# FluxMateria DILI Benchmark Methodology

Date: 2026-05-01

## Scope

This package documents the public-facing benchmark evidence for the FluxMateria drug-induced liver injury (DILI) mechanistic risk engine.

The benchmark claim is:

- FluxMateria reaches area under receiver operating characteristic curve (AUROC) 0.9597 on the comparable Therapeutics Data Commons (TDC) binary DILI benchmark.
- The MiniMol public reference is approximately AUROC 0.956 on the same binary task family.
- FluxMateria additionally returns mechanism attribution, hepatic exposure context, optional dose-window behavior, confidence, and an auditable score trace.

## Evaluation Modes

Two modes are reported:

- Novel-like leave-one-out: exact clinical self-matches are masked. This is the relevant mode for new drug-candidate behavior and the public benchmark claim.
- Known-compound production: exact clinical anchors are allowed.

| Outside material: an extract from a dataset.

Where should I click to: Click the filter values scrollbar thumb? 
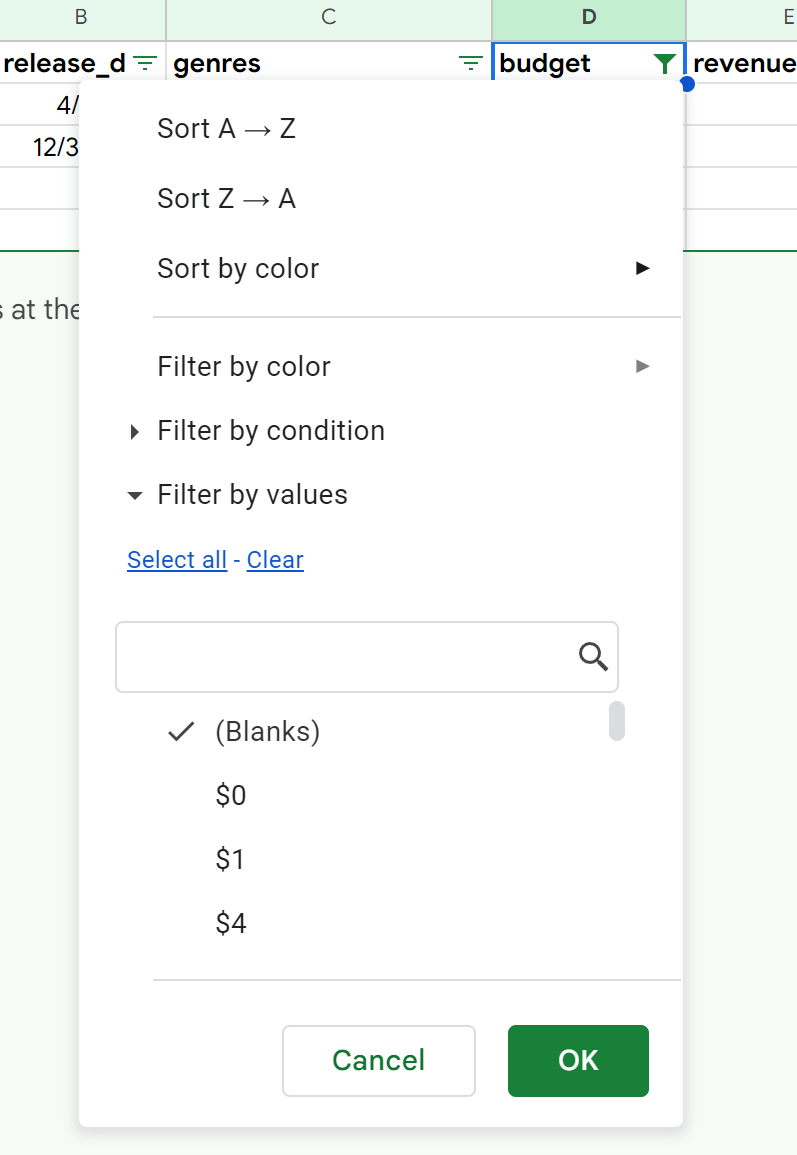[617, 721]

This is useful for reference-drug reproducibility and product behavior, but it is not the novel-drug state-of-the-art claim.

## Panels

The package includes:

- Therapeutics Data Commons DILI public panel: 475 rows.
- Therapeutics Data Commons DILI raw panel: 475 rows.
- DILIRank clinical-risk transfer panel: 907 rows.
- Hepatotox validated panel: 614 rows.

## Metrics

Reported metrics include:

- AUROC: area under receiver operating characteristic curve.
- AUPRC: area under precision-recall curve.
- Balanced accuracy: average of sensitivity and specificity.
- Three-class accuracy: low, moderate, and high clinical-risk stratification when available.
- Molecules per second: local runtime throughput for the parent DILI path.

## Interpretation

The primary public claim is not binary-only apples-to-apples. The binary benchmark establishes state-of-the-art position on the comparable public task. The additional FluxMateria outputs establish the broader enterprise value: scientific interpretability, mechanism attribution, exposure reasoning, dose-window sensitivity, confidence, and review trace.

## Use Boundary

FluxMateria DILI predictions are designed for screening, prioritization, and scientific review. They are not a substitute for regulated toxicology studies.